« Je voyageais. Le paysage au milieu duquel j’étais placé était d’une grandeur et d’une noblesse irrésistibles. »
Charles Baudelaire, « Le gâteau », Le spleen de Paris
Magnifique Gaspésie ! Pour beaucoup de Québécois qui n’habitent pas cette vaste région, c’est un lieu emblématique de la nature, de l’évasion, des grands espaces, mais qui fait néanmoins partie d’eux et qu’ils veulent préserver. Pour bien mesurer l’ampleur du territoire gaspésien, rappelons qu’il faut au moins dix heures en voiture pour faire le tour de la péninsule gaspésienne, et ce serait sans s’arrêter, ce qui serait vraiment dommage !
L’attachement au territoire
Les éditions GID sont devenues au fil des décennies l’éditeur régional par excellence au Québec, surpassant même les très officielles Publications du Québec par l’ampleur et la diversité de leur catalogue pour tout ce qui touche les régions du Québec. Peu importe l’endroit où vous résidez, les éditions GID lui auront probablement consacré un ouvrage ; quelques pages auront même peut-être été écrites à propos de votre quartier. Naturellement, la Gaspésie n’a pas échappé à cet inventaire quasi exhaustif. Cinq de leurs ouvrages récents donnent un aperçu d’une Gaspésie réelle, oubliée ou magnifiée. Et d’ailleurs, l’une de leurs premières publications – de l’éditeur Serge Lambert et du photographe Eugen Kedl – offrait déjà, il y a un quart de siècle, un portrait splendide de La Gaspésie1.
L’image vaut-elle mille mots ?
Comment encapsuler l’infini de l’horizon dans un livre ? Soit par l’image, soit par le texte. On peut tenter de cadrer le paysage par la photographie, qui ne conserve inévitablement qu’une portion du paysage ; on peut aussi le décrire en mots et tenter de le rendre, de le restituer, de le traduire ou sinon de le magnifier par l’imaginaire.
Le voyageur d’autrefois avait le temps de contempler le paysage, en raison de la lenteur du déplacement, mais aussi par sa capacité de reconnaître, d’identifier, de décoder la nature. Il lui était loisible de nommer les espèces d’arbres, le type des cultures et l’état de la végétation, et de savoir le nom des animaux aperçus. De nos jours, beaucoup de citadins traversent à toute vitesse des horizons nouveaux et ne comprennent plus de la même manière le panorama offert à leurs yeux. Beaucoup profitent du voyage pour explorer les images virtuelles de leur téléphone intelligent pendant que défilent les paysages réels.
La vocation de villégiature

Dans une présentation générale allant de la Ristigouche jusqu’à Shigawake (en passant par Carleton-sur-Mer et Bonaventure), Steeve Landry et Magali Deslauriers donnent un portrait assez précis de la Baie-des-Chaleurs, Gaspésie2 : son histoire, ses gens, ses municipalités, les espèces animales parfois inattendues qui y vivent comme le capelan, la méduse, la loquette, le béroé ou encore le chaboisseau, une sorte de caméléon. On fait alterner les photos anciennes et les œuvres d’art actuel montrant par exemple cet immense Cadre naturel de 21 par 34 pieds, conçu par Yves Gonthier non loin de la municipalité de Maria, pour (re)cadrer l’infini du paysage marin qu’il côtoie. Les photographies sous-marines de Mario Longpré sont la révélation de ce bel album : on aurait cru que d’aussi beaux paysages subaquatiques n’existaient que sous les tropiques ! Dans sa préface, Sylvain Rivière rappelle que Maurice Proulx, dans ses documentaires En pays pittoresque. Un documentaire sur la Gaspésie (1938) et La pêche au saumon et à la truite en Gaspésie (1939), surnommait cette région « la Méditerranée canadienne ». On regrette toutefois que le texte accorde si peu d’importance à deux enfants de New Carlisle : l’ancien premier ministre René Lévesque et l’ancien ministre Gérard D. Levesque.

> [DÉFI]:
Recopiez le texte sur la Gaspésie depuis « L’attachement au territoire » jusqu'à « de La Gaspésie1. » inclus.

> [EXTRAIT DE DONNÉES]:

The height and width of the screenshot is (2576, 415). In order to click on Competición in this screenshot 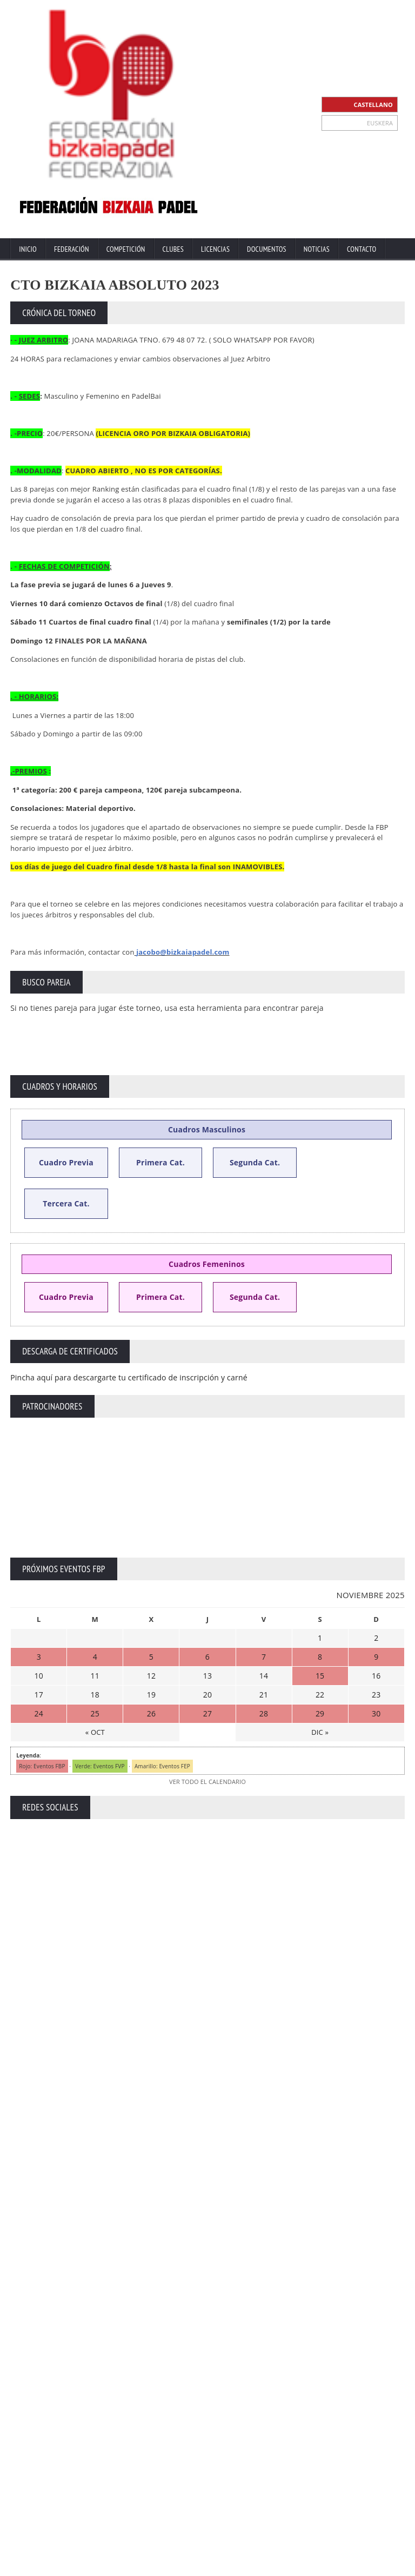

> [PROBLÈME RÉSOLU]:
L’attachement au territoire
Les éditions GID sont devenues au fil des décennies l’éditeur régional par excellence au Québec, surpassant même les très officielles Publications du Québec par l’ampleur et la diversité de leur catalogue pour tout ce qui touche les régions du Québec. Peu importe l’endroit où vous résidez, les éditions GID lui auront probablement consacré un ouvrage ; quelques pages auront même peut-être été écrites à propos de votre quartier. Naturellement, la Gaspésie n’a pas échappé à cet inventaire quasi exhaustif. Cinq de leurs ouvrages récents donnent un aperçu d’une Gaspésie réelle, oubliée ou magnifiée. Et d’ailleurs, l’une de leurs premières publications – de l’éditeur Serge Lambert et du photographe Eugen Kedl – offrait déjà, il y a un quart de siècle, un portrait splendide de La Gaspésie1.